Data items:

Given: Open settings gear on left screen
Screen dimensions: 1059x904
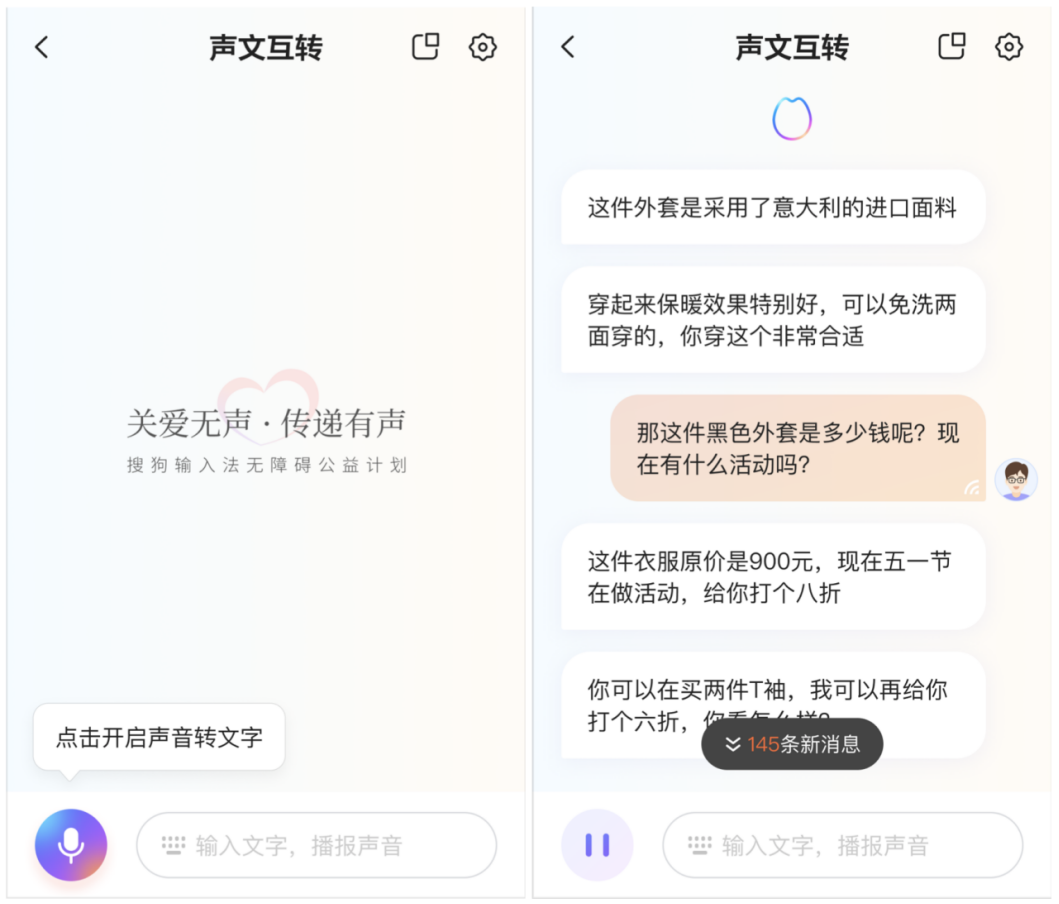Looking at the screenshot, I should tap(482, 47).
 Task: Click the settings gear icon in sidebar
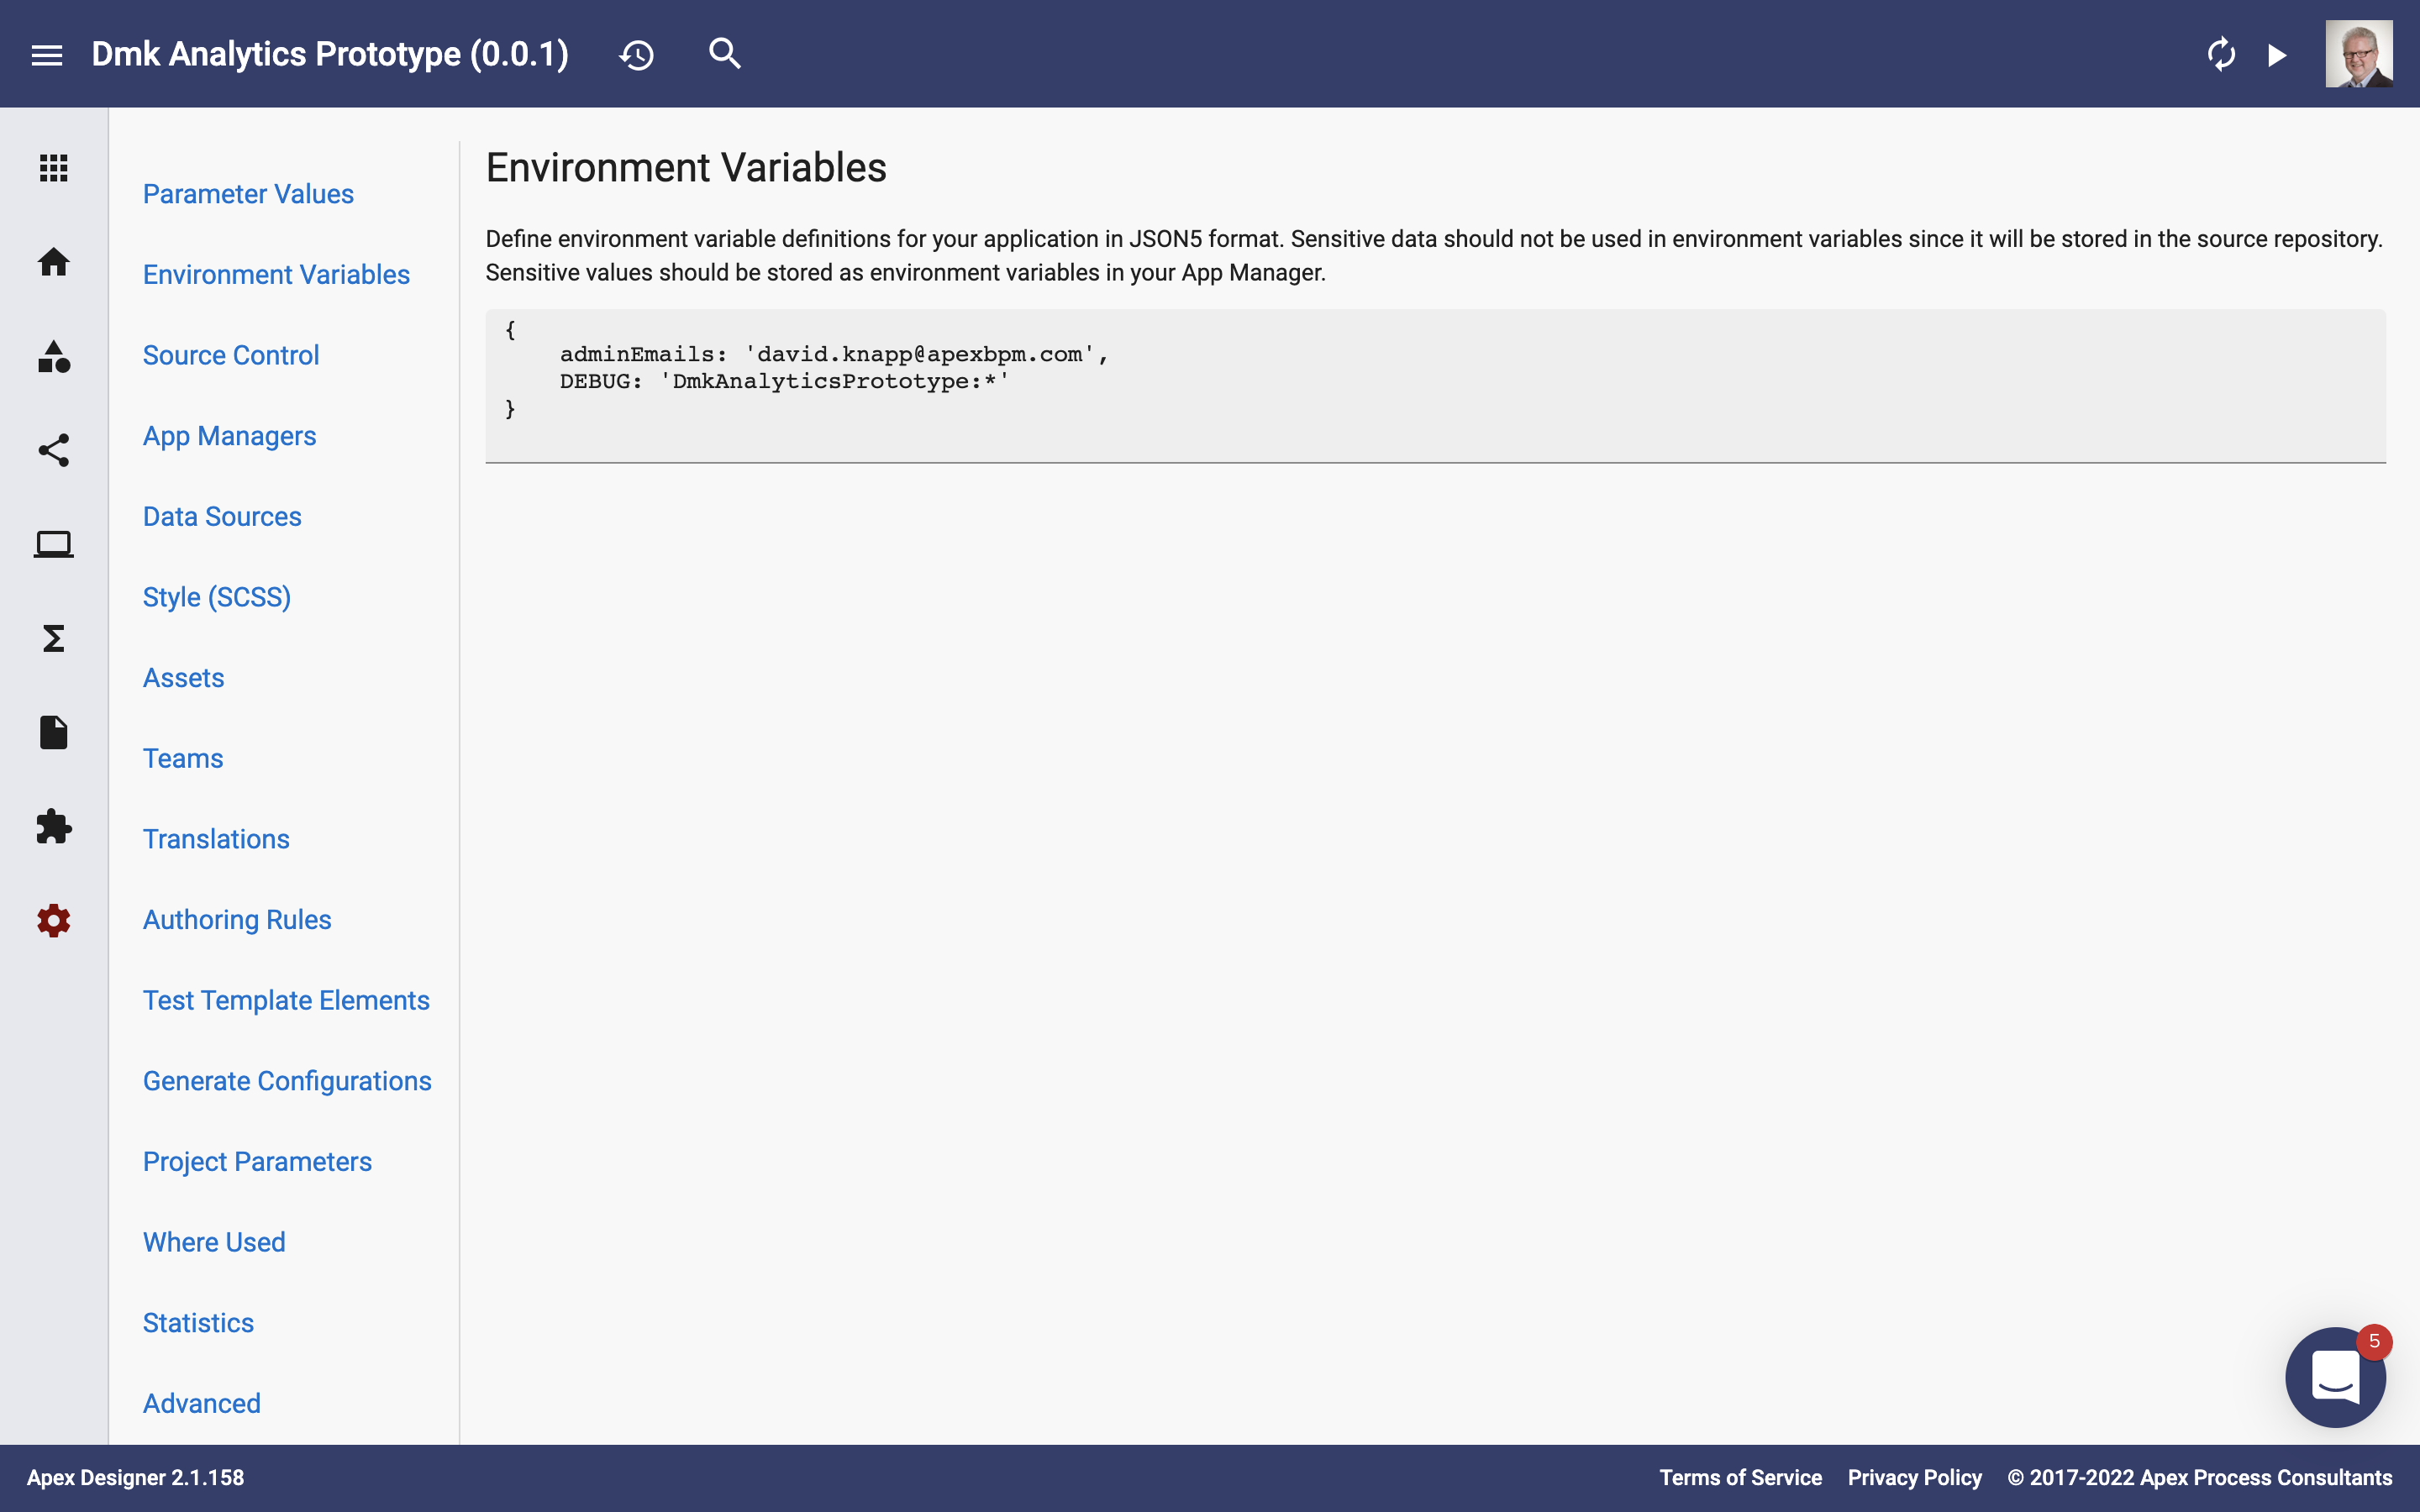point(52,920)
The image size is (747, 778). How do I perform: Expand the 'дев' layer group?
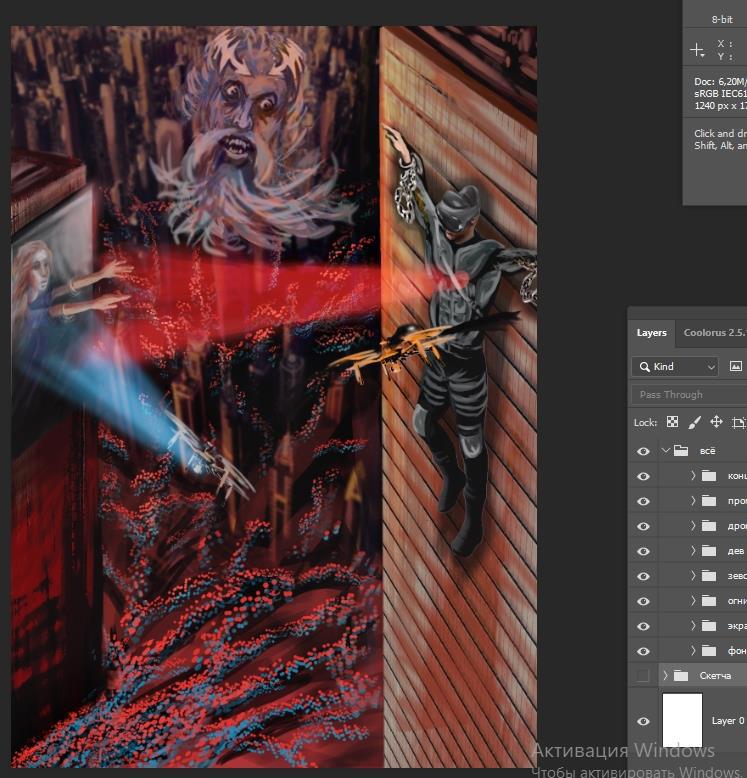click(x=693, y=551)
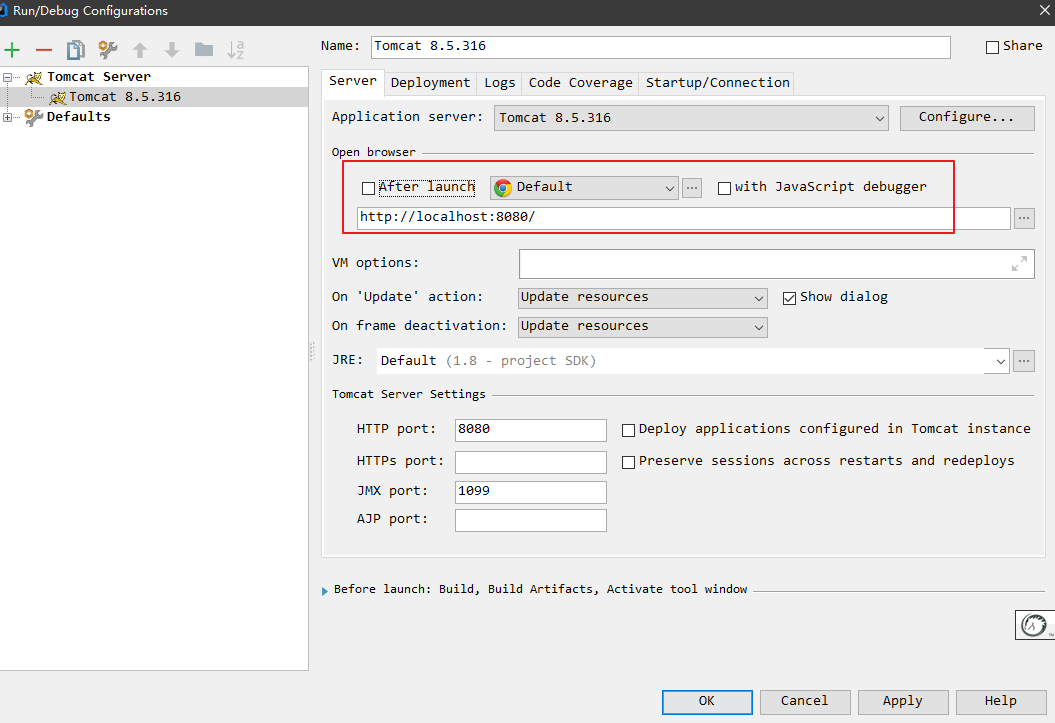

_WHAT YOU WILL DO_. If a record contains a picture, leave the picture out; repeat the record itself exactly.

_RESPONSE BELOW_.
Given: Open settings gear on left screen
Screen dimensions: 1059x904
Looking at the screenshot, I should tap(482, 47).
 Task: Click the settings gear icon in sidebar
point(52,920)
The image size is (747, 778). How do I perform: Expand the 'дев' layer group?
click(x=693, y=551)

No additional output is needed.